With the stock down 74.4% since closing at $86.88 high on January 27, 2021, those who shorted the stock at its highs stand to net around $152m this year on top of over $4bn last year. Among those winners is Carl Icahn, who made news for shorting the stock last month.

However, GME has traded above $21.50 since late May. A modest share price decline of 3.4% took place after a data breach that exposed customer addresses and credit card details on the company's website over Black Friday weekend.

Stock rises despite earnings miss 

The company's third-quarter earnings, released after markets closed on December 7, could have allowed GameStop's share price to return to normal, as it has been significantly detached from its fundamental performance for almost two years.

GameStop's sales declined 8.6% year-over-year to $1.2bn, falling 11.9% short of analysts' expectations of $1.35bn, according to polls by the Financial Times. While non-GAAP losses per share narrowed 11.4% year-over-year to $0.31, they still missed analysts' expectations of a $0.28 loss. GameStop also reported a sharp decrease in its cash reserves, with cash and cash equivalents falling roughly $609.2m, from $1.4bn the previous year to $803.8m.

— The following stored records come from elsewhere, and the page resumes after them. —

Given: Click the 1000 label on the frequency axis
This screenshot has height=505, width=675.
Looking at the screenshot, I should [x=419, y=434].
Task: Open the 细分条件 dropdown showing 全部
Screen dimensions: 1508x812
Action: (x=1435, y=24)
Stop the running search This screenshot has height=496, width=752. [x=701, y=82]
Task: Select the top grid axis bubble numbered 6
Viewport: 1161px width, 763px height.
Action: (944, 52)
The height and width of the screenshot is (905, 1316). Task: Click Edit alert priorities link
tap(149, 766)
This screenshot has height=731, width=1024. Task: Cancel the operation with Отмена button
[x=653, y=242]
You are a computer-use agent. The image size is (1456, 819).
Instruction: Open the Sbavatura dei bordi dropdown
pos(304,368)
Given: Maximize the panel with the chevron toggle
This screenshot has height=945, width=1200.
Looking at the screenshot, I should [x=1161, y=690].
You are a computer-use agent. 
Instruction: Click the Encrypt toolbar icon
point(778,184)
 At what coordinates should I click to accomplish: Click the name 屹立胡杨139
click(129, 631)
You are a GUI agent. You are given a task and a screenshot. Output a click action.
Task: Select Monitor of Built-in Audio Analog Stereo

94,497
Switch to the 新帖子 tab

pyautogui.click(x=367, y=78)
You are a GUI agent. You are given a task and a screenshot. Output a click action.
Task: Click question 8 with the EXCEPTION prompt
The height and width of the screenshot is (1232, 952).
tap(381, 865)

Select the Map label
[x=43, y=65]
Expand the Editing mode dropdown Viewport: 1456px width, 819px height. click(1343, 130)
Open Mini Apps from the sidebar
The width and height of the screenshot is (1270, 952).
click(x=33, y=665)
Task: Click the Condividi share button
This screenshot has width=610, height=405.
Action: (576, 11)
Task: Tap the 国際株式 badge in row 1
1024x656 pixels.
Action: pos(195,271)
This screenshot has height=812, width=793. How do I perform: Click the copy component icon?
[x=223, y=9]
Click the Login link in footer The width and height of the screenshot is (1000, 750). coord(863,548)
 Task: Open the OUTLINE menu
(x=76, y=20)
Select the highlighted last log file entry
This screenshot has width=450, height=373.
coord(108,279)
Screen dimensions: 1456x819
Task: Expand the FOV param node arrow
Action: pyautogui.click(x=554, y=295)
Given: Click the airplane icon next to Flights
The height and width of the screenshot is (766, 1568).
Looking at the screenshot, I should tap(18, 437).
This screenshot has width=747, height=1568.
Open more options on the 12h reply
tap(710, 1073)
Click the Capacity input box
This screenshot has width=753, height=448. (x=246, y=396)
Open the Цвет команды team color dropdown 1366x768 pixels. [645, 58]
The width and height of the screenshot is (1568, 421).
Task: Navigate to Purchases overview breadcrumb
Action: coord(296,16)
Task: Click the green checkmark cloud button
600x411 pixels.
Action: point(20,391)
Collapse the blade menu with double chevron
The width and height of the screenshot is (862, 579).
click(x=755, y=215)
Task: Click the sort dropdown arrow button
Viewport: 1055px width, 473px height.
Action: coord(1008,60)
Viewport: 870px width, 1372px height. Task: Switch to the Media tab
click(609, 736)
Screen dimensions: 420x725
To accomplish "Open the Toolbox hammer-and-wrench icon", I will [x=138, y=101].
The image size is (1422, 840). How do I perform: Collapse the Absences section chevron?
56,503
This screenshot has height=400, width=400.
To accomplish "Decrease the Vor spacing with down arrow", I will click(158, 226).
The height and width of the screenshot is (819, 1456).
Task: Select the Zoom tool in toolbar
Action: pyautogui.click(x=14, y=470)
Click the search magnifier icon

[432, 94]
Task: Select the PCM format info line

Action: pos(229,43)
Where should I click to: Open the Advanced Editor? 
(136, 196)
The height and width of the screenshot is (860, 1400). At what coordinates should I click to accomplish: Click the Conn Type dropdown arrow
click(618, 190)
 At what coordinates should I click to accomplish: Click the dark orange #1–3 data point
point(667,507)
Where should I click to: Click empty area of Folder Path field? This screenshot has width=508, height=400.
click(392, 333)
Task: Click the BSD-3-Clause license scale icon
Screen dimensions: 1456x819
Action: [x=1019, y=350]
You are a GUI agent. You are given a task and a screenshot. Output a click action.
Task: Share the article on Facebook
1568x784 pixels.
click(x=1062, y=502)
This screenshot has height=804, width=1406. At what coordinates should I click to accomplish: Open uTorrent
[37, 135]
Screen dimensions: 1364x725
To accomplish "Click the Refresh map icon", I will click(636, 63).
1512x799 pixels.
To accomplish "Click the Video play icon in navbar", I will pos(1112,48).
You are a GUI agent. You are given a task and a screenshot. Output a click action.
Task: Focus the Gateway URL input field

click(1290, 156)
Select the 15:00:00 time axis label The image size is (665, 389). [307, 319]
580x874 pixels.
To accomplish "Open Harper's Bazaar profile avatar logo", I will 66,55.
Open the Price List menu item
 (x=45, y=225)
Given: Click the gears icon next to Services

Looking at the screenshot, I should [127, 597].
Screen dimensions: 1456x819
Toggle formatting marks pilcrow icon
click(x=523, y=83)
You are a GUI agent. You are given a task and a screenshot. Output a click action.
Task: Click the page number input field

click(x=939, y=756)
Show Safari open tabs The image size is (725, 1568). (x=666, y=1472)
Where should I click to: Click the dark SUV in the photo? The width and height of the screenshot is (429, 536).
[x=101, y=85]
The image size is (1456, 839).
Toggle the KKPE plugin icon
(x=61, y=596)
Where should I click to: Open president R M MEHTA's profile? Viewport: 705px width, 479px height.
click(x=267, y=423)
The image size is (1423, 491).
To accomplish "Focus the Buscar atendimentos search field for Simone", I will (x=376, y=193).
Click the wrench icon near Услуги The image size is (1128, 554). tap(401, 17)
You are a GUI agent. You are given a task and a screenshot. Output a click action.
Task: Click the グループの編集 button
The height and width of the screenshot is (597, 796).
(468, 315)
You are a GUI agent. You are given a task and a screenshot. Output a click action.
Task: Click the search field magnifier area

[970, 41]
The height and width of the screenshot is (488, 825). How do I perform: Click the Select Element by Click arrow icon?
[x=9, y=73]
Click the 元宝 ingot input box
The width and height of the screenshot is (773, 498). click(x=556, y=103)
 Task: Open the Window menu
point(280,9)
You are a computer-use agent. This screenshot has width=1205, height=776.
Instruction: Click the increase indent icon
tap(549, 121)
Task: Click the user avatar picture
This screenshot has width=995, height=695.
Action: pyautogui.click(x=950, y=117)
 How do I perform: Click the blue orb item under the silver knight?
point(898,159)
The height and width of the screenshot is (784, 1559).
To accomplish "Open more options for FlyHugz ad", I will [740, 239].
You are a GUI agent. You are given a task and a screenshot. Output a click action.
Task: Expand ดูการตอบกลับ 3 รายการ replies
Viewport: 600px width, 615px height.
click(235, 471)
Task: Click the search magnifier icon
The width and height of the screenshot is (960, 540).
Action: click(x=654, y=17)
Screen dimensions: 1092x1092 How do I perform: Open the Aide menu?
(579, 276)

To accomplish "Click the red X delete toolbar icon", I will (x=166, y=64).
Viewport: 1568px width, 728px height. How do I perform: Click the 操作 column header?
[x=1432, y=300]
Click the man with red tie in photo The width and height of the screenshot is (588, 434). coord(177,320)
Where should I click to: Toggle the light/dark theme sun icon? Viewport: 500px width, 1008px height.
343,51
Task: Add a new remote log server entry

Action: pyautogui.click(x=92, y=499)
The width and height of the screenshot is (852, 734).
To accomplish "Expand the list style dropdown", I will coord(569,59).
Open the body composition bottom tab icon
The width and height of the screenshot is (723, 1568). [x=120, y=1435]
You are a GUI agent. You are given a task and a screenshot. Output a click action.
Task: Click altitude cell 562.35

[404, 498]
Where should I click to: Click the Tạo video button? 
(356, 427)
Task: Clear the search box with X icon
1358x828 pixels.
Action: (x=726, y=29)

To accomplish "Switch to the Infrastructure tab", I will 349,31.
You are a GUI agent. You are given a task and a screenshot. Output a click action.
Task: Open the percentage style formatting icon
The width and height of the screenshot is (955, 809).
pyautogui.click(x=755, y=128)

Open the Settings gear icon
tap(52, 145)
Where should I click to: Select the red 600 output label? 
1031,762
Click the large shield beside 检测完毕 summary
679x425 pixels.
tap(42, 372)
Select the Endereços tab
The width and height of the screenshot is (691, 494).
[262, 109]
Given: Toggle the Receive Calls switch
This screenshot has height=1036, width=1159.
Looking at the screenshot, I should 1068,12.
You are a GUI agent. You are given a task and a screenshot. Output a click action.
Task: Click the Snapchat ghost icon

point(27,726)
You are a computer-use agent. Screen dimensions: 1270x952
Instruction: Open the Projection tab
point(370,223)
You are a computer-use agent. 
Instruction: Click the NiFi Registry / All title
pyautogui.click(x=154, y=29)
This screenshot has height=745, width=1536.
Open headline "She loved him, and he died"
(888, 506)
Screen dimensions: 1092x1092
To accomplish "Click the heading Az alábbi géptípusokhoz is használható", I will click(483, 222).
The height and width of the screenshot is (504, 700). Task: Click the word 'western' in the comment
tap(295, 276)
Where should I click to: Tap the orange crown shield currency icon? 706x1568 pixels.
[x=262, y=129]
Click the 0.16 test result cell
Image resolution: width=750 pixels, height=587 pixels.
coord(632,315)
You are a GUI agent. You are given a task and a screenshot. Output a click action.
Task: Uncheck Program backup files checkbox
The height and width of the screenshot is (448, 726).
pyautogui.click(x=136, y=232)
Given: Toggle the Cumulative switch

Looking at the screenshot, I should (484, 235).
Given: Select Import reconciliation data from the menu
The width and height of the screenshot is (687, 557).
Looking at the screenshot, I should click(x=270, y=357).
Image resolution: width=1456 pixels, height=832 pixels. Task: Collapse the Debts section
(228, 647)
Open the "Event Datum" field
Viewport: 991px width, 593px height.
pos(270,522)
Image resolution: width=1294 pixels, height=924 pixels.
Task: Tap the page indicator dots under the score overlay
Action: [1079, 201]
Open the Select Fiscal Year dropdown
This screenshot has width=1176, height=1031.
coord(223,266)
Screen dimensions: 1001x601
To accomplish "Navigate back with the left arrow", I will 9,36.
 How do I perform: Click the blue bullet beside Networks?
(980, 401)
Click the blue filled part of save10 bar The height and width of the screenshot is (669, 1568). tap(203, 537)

No forward guidance was included as part of the results announcement. During the investor call, GameStop CEO Matt Furlong told investors that the company is "not providing formal guidance at this time."

Nevertheless, in a testament to its meme stock status, GameStop's stock rose 3.95% in after-hours trading following the results. 

GameStop's modernisation plan

In the investor call, Furlong emphasised the "unprecedented" transformation that GameStop management is attempting to turn a retail company "once on the brink of bankruptcy" into a profitable enterprise. 

Efforts to do so have included the launch of an NFT marketplace and cost-cutting measures, including layoffs that were announced in July. Further staff cuts reportedly have taken place by stealth in the run-up to the earnings report. Furlong didn't comment on layoffs directly during the call, besides a reference to "reductions in corporate headcount" that will drive a large portion of cost cuts.

The US Securities and Exchange Commission (SEC) made it clear in a recent video that it views meme stocks as a poor investment, encouraging young investors to research stocks before investing. 

However, despite calls for the trade in meme stocks to be more heavily regulated, it is still being determined what kind of regulations could realistically be imposed, especially given the pushback from market makers like Robinhood [HOOD] to recent reforms to the proposed payment-for-order system.

Fund in focus: The Roundhill Meme Stock ETF

As far as most meme stocks go, GameStop is having a reasonably strong year. The Roundhill Meme Stock ETF [MEME] has a 3.52% weighting in GameStop as of December 7. The fund is down 1.7% in the past month and 58% year-to-date and holds Robinhood at a 4.03% weighting.

While MEME captures stocks whose performance varies "because of social media attention which may result from a variety of factors unrelated to the company's performance," another ETF offers exposure to GameStop and other stocks with similar high publicity but a steeper slant towards positive coverage. 

The VanEck Social Sentiment ETF [BUZZ] tracks an index comprised of "the 75 large-cap US stocks which exhibit the highest degree of positive investor sentiment and bullish perception" based on material published online. As of December 7, BUZZ has a 2.81% weighting in GameStop and 1.49% in Robinhood. The fund has fallen 44.3% year-to-date and 0.5% in the past month.

Disclaimer Past performance is not a reliable indicator of future results.